Backpack avatar Jun 19 2015
Thoreau
Backpack11.69 Miles
Backpack11.69 Miles3 Days         
 
1st trip
Well this trip took the cake for pushing the limits...

We started off with a few ideas (VERY lofty ones as we quickly learned) about how much mileage we could put behind us in this area. In the end it took everything just to make it through the sub-12-mile route we ended up taking.

Things started off well heading down Upper Grant Creek trail, but a few miles in it got pretty nasty. The amount of deadfall was painfully excessive, and trail maintenance seems to be a thing of the past in this area. A lot of blockages could be hopped right over, but a few required scaling the steep/loose walls bush-whack style in order to try to get back to an already faint trail in many areas. One detour in particular had us crawling all over the north side of the canyon to meet back up with what the USGS maps show as the trail. Suffice it to say it was never found and it took a LOT of route finding and effort to get back to another leg of the trail.

This drained us physically and mentally which made the rest of the day pretty craptastic. Eventually we ran out of light on our way to Moonshine Park and were lucky enough to make it to the corral. We would've taken ANY flat ground for the night, but this was a beautiful campsite with fire ring, log seating, close water, and just the right mix of shade and open spots free of widowmakers.

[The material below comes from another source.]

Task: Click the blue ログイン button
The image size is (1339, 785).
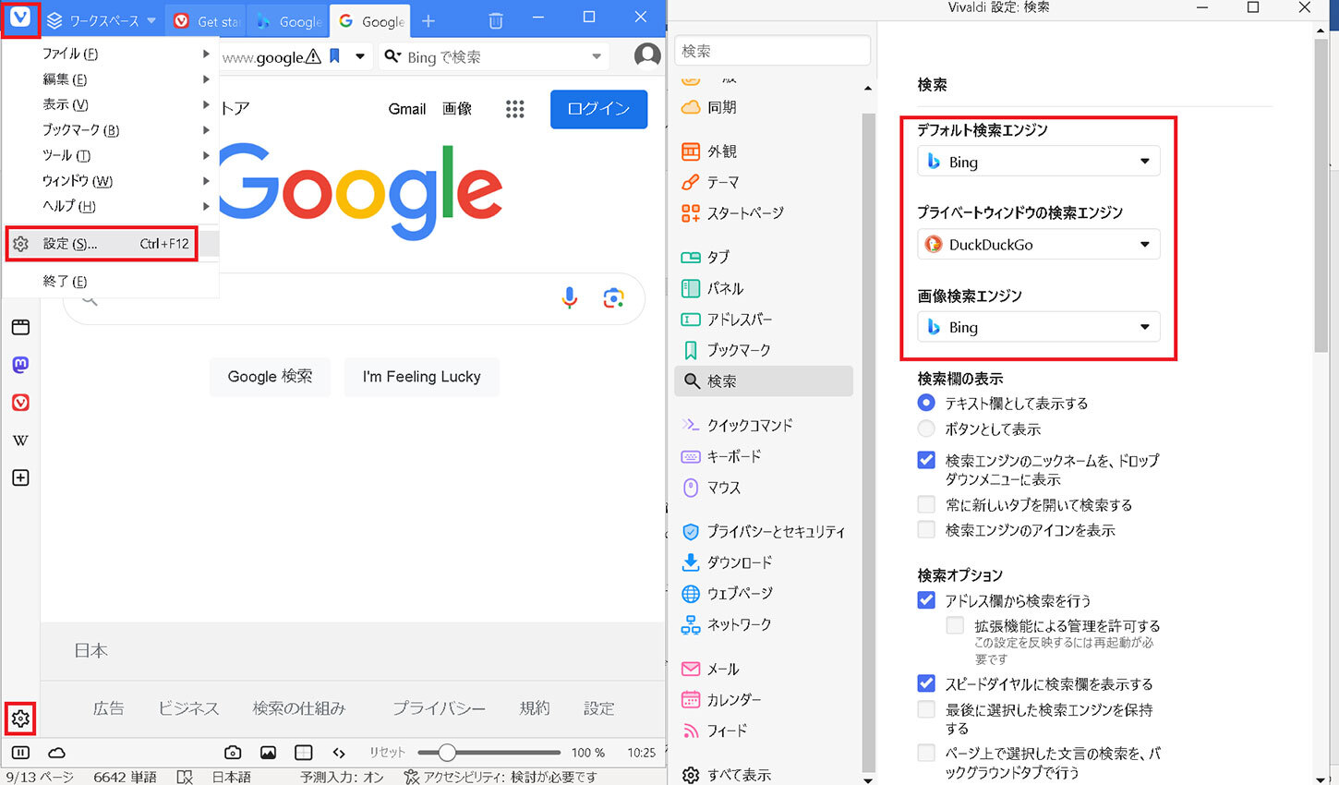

Day 2 was fun as we started off and had decided to just head straight north to meet up with the Foote Creek trail. Missing the turn which must've been just on the edge of the corral campsite, we had to make a short backtrack and bushwhack to get onto the switchbacks.

Following the shortcut trail we quickly met up with the Grant Creek trail and the ascent was on. Views were pretty epic.

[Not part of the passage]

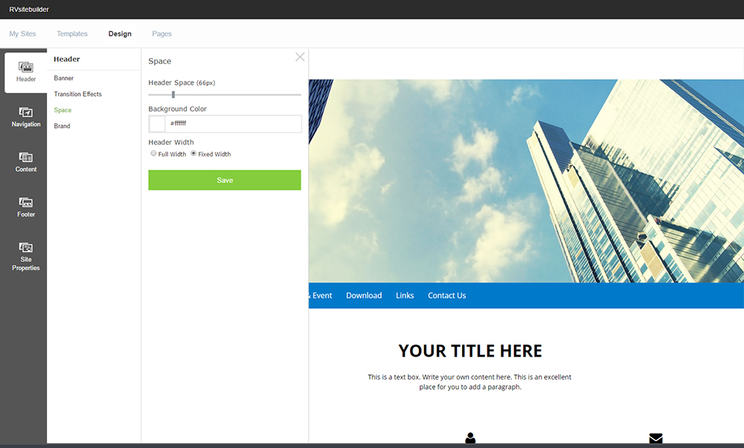Select the Full Width radio option
The image size is (744, 448).
click(153, 153)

Shortly after connecting to Grant Creek trail, we hit the little valley/u-turn with the spring-fed water which was flowing well enough to top off. Another quick look at the map and we decided that we need to load up on water as there might not be any accessible water the rest of the trip. this turned out to be a good choice as the only water we saw from here on out was p-bar 'lake'. Suffice it to say that there was no way we were going to filter that mess.

Eventually we made it to p-bar and the connection to Foote Creek trail. We went west for a short bit and picked the first spot just off trail that we could find with any flat ground. Not a lotta good options for camping along this area, and in hindsight I think we should've camped just prior to the Foote Creek trail connection, but there is no way we were gonna burn more time/energy backtracking at this point. More exposure due to lack of canopy, steep grades, and 6 liters of water each had beaten us well.

Day 3 was a trudge back to the Hannagan Meadow trailhead that we THOUGHT would be a pleasant change of pace. The terrain wasn't too bad, but the deadfall continued to hamper progress, and there were more large swaths of burn area that kept us roasting in the sun. Some time later, and a few trail signs, we saw the wooden gate frame at the trailhead and the ice cold water stored in the vehicle had NEVER tasted so good.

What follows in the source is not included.